Given these numbers, it is vital that employers understand the potential impact of travel-related health issues, particularly as business and leisure travellers face different types of health risks.
To ensure the health and wellbeing of staff during business travel, employers must be aware of the consequences and impact of travel-related issues. A coherent health management strategy will ensure business continuity and less disruption to core activity.
So, what should employers consider communicating as part of a thorough plan?
Not only do vaccines protect an employee from illness, they also help to prevent widespread outbreaks. Official guidance recommends beginning a vaccine course at least four to six weeks prior to travel. But even a last-minute jab can be useful if time is short, providing at least partial protection.
Prevent malaria. Each year, more than 10,000 travellers become ill with malaria, a disease that can develop so quickly that any delay in diagnosis and treatment may be life threatening.
Around 3.2 billion people are at risk worldwide but the good news is that malaria is both preventable and treatable.
The ABCDE of malaria prevention offers ideal guidance for travellers, who should be aware of the symptoms and avoid mosquito bites, especially between dusk and dawn. Chemoprophylaxis (antimalarial medication) should be used to prevent infection, if prescribed, and a diagnosis sought if a fever develops one or more weeks after being in a malarial area.
And finally, travellers should always carry a stand-by emergency treatment kit if available.

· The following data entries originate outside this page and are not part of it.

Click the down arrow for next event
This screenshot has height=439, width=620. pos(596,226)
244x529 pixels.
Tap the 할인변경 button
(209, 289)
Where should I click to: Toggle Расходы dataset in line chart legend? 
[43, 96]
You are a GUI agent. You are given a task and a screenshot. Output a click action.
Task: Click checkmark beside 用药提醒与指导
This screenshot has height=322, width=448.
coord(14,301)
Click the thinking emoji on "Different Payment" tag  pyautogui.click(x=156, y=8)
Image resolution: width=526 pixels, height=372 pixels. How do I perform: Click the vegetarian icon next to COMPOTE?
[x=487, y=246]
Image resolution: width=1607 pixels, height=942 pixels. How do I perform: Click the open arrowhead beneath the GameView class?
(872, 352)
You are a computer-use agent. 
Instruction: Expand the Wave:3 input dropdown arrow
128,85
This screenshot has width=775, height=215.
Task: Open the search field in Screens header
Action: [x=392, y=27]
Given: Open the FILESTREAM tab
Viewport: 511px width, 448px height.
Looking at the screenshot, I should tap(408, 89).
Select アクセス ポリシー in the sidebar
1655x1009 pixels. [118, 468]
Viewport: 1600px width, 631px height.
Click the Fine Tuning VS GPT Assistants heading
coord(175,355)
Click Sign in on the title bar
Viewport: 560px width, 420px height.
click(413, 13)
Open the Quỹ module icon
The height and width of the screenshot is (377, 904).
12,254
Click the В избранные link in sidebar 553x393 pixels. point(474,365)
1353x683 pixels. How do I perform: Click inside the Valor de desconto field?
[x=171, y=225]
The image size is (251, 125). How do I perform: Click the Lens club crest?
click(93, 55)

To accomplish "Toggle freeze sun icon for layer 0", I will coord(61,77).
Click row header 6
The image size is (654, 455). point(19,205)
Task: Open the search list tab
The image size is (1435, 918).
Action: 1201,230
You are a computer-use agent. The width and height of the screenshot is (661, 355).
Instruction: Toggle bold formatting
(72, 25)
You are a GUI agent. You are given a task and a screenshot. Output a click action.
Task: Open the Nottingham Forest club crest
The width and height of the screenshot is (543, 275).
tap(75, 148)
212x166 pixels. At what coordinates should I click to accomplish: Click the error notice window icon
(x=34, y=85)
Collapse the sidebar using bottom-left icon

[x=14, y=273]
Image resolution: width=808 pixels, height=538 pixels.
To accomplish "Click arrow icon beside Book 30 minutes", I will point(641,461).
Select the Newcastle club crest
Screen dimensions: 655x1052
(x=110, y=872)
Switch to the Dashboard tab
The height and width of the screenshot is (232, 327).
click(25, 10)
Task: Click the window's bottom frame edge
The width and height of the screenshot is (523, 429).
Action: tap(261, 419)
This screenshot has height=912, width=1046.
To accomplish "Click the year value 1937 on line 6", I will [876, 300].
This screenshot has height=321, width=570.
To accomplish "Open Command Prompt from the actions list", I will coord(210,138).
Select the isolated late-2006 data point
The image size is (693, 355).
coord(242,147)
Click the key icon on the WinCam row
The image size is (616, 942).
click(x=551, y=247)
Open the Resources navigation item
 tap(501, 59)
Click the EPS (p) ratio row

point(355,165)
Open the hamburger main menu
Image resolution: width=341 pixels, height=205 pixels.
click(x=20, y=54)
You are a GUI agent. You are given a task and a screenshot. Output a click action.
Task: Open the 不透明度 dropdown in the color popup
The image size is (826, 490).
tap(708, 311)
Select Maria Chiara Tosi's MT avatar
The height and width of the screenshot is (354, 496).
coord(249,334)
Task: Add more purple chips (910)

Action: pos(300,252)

Carry prescription medications
For many travellers – 48% of adults in England – it is necessary to carry medication for personal use across international borders. But it’s worth noting that the rules around prescription and over-the-counter medications vary by country and violation of medication transport rules can lead to serious consequences, even if the violation was unintentional.
These problems can be prevented with preparation before departure. Travellers should carry an ample supply of medication and check the rules of their destination country.
If required, they should carry a copy of their prescription, together with a doctor’s letter .
Don’t underestimate jet lag
Nearly 93% of travellers who fly through different time zones experience this temporary physiological condition which is caused by disturbance to the body’s natural circadian rhythm, or internal clock.
It can cause fatigue, broken sleep, irritability, difficulty concentrating and an inability to make decisions.
Symptoms are not welcomed by the business traveller who will want to hit the ground running.
Business travellers should try to adjust their sleep cycle by a couple of hours before departure, and on arrival at their destination.
Protect against deep vein thrombosis
There is ongoing concern among airplane travellers about the development of deep vein thrombosis (DVT) and the possible associated complications during a flight. DVT has an annual incidence of one in 1,000 people and anyone can develop it.
However, smoking, pregnancy, obesity and reduced blood flow due to illness, injury or recent surgery are known to increase the risk.
Loose clothing and regular leg movement and stretches will help. Those identified as being at higher risk should consider graduated support stockings, which have been shown to decrease the incidence of DVT.
Regular travel can have a negative impact on an employee’s health, which in turn can lead to reduced productivity, sickness and absenteeism.
By implementing a few simple measures, including providing comprehensive business travel guidance to staff, as well as health and wellbeing strategies, these can be avoided.